Having persistent identifiers for content components is valuable when content is assembled from different components, and components are reused in many contexts.

In the Matrix

Another inevitable dimension of content is that there can be many versions of a content item.  Sometimes this is unintended: organizations have generated duplicate content. But other times organizations have purposefully made different versions of the same underlying content to meet slightly different needs. Either way, it can be hard to sort out what is master content, and what is the derivative.

Distinguishing what’s the original content is an old problem. Enthusiasts of early jazz recordings faced this problem when they wanted to trace the recordings of a famous musician such as Louis Armstrong. Early recordings on 78 records didn’t supply much information about the full orchestra.  And sometimes the masters of these recordings were rented to other record companies, who released the recording on their own label.  Licensees even sometimes put false information on record labels to disguise that they were re-releasing an existing recording (done sometimes to get around labor contracts).  To complicate matters even more, the same artist might release several versions of the same tune. Jazz is after all about improvisation, and each different version can be interesting in its own right.  So even knowing the song title and the artist wasn’t sufficient to know if the recording was unique or not.

Fans who developed discographies of early jazz found a key to solving the problem of unreliable information on the labels on records. They tracked recordings according to their matrix number.  Each matrix used to press records contained a hand inscribed number indicating the master recording.  No matter who subsequently used the master to release the recording, the same number was stamped into the record.  As a result, one could see that a French record was the same recording as an American one, because they shared the same matrix number, while two records with the same title and performers were in fact different recordings.

Content variation is a phenomenon driven by the desire of audiences to have choice.  People want versions of content that match their needs: that are shorter or longer depending on their interests, or are formatted for a larger or smaller screen depending on their device. To track all these variations, organizations need identifiers that can let them know how content is being repurposed, and where.

Tuning In

Broadcast radio stations often identify themselves by number.  They broadcast at a certain frequency, and use that frequency as an identifier: “101.3 FM” or whatever.  RFID is a different kind of radio broadcast, one specifically designed to identify objects. Identifiers have morphed into stickers that we can listen to.

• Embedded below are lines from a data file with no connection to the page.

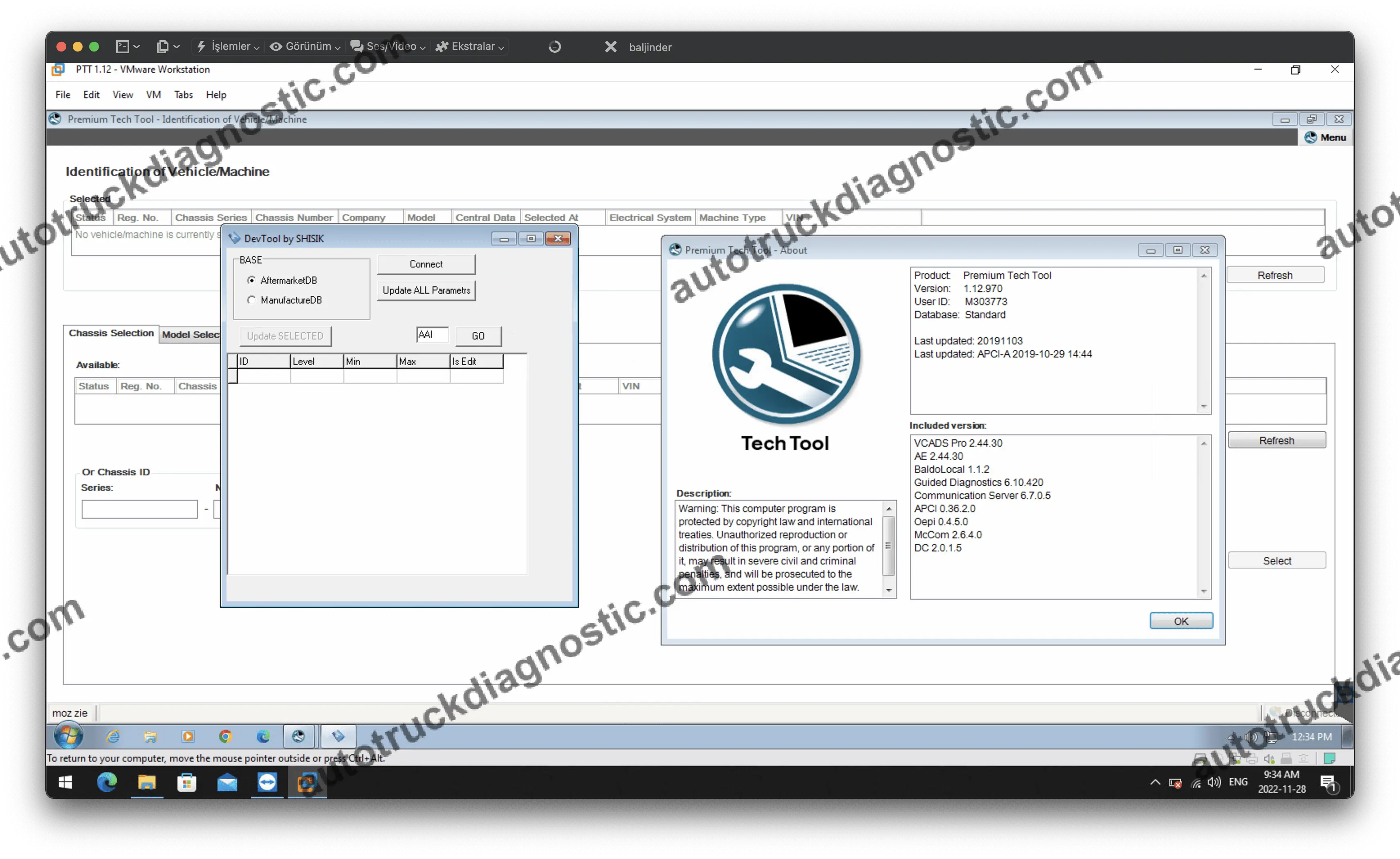Open the DevTool by SHISIK from VM taskbar
This screenshot has height=859, width=1400.
(338, 736)
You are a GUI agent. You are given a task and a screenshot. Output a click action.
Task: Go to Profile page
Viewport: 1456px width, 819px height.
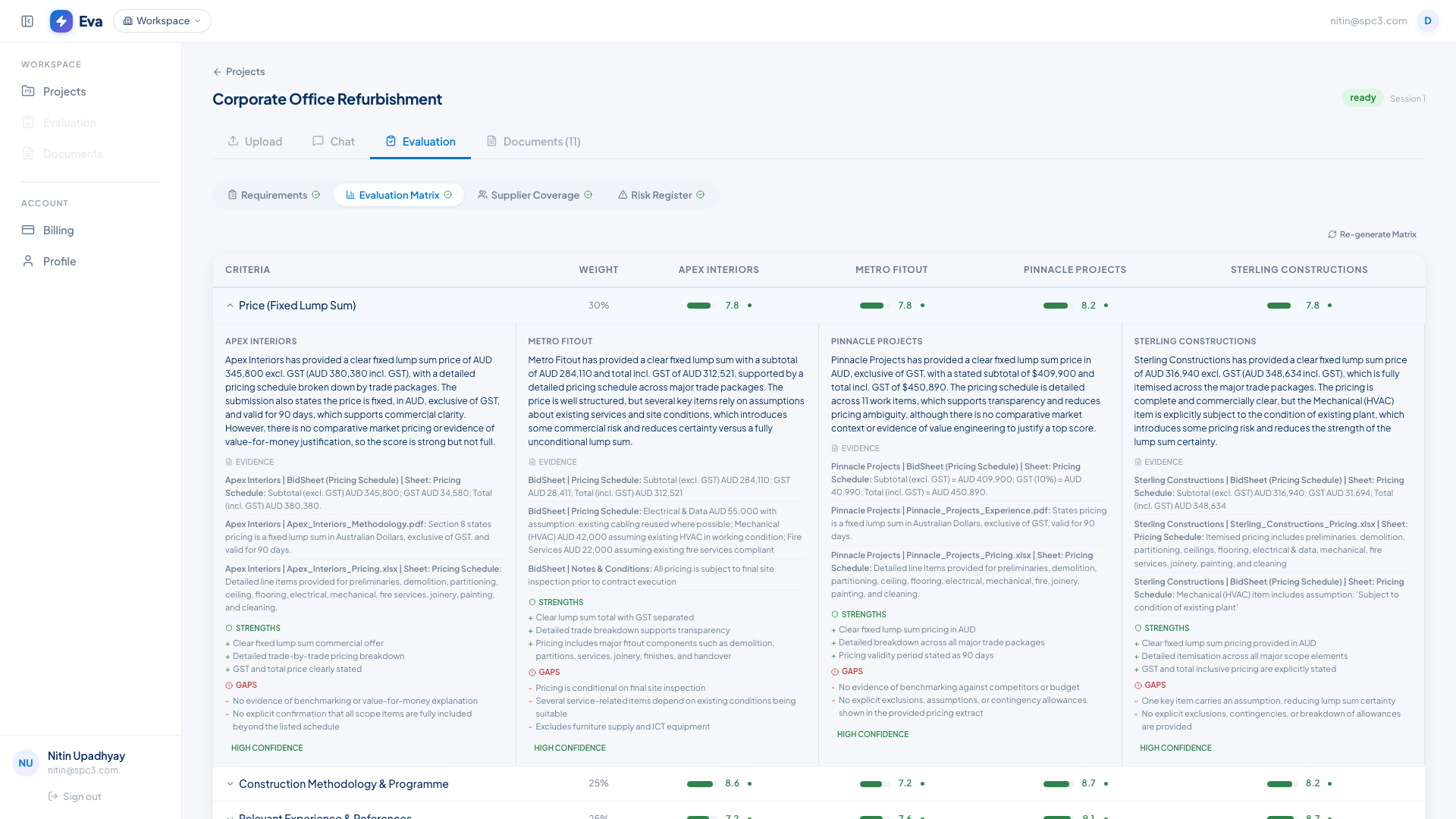point(59,262)
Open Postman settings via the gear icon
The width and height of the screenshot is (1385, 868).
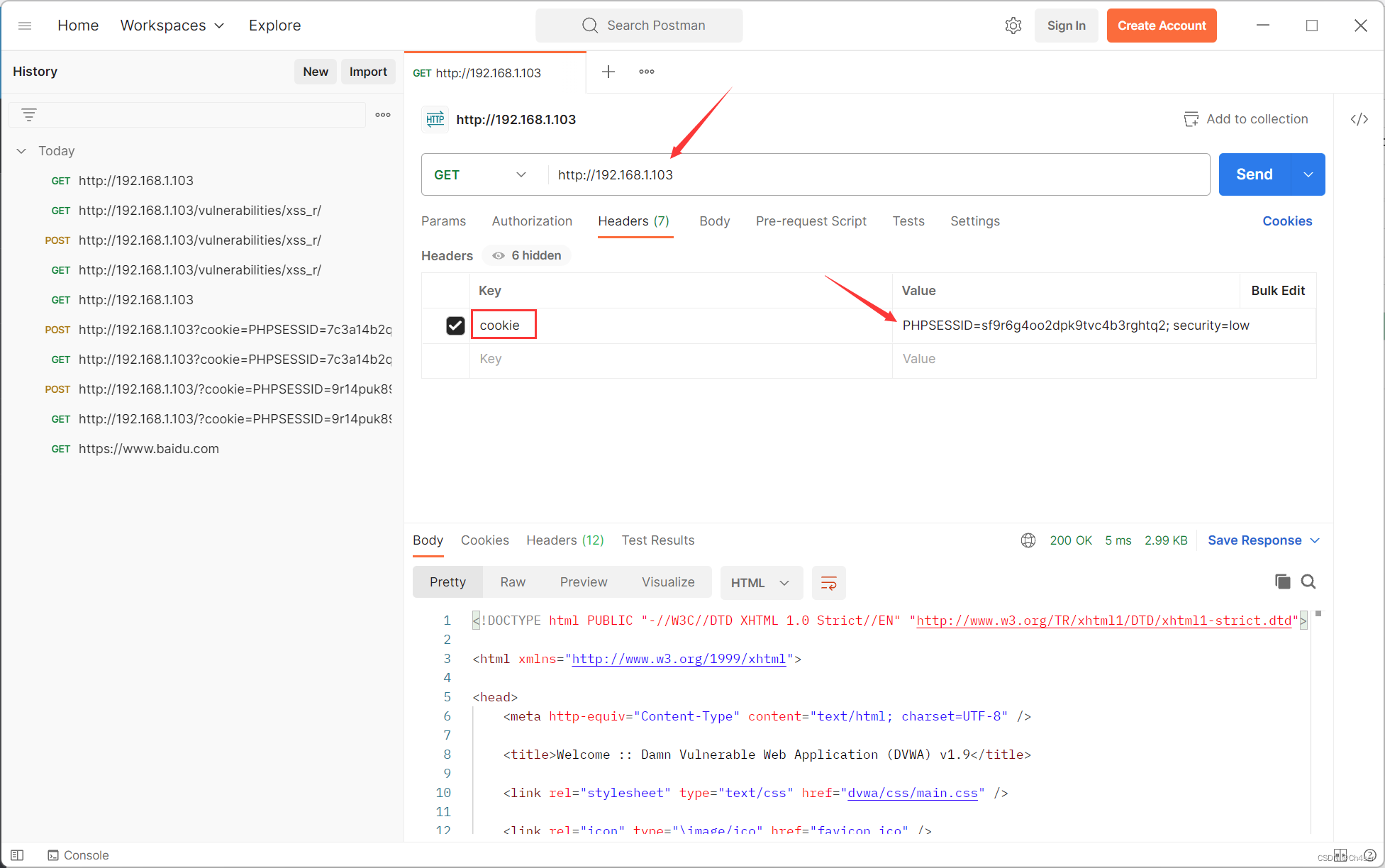click(x=1013, y=25)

Last year I visited an exhibit at Expo Milan featuring an MIT prototype of the supermarket of the future. The premise of the exhibit was that RFID tags can track produce and other food items, to give consumers information about where the products are from, when they were harvested, how they were shipped, and so forth.  What’s intriguing about this vision is that products can now have biographies. No longer does one need to talk about the product generically.  One can now talk about a specific instance of the product: this orange, or this batch of pesto. Products now have real stories that can be told.

RFID allows us to listen to things: to know what’s been going on with them. We are starting to move toward creating specific content that tells stories about specific instances of items. To do this, we will need the ability to be very specific about what we refer to.

Conclusion

Identifiers give us the ability to make statements about things. They allow us to distinguish what specifically we are saying, and about what specifically we are making a statement.  That capability will be important as content and products become more varied and customized.  Identifiers support accountability in the face of growing complexity.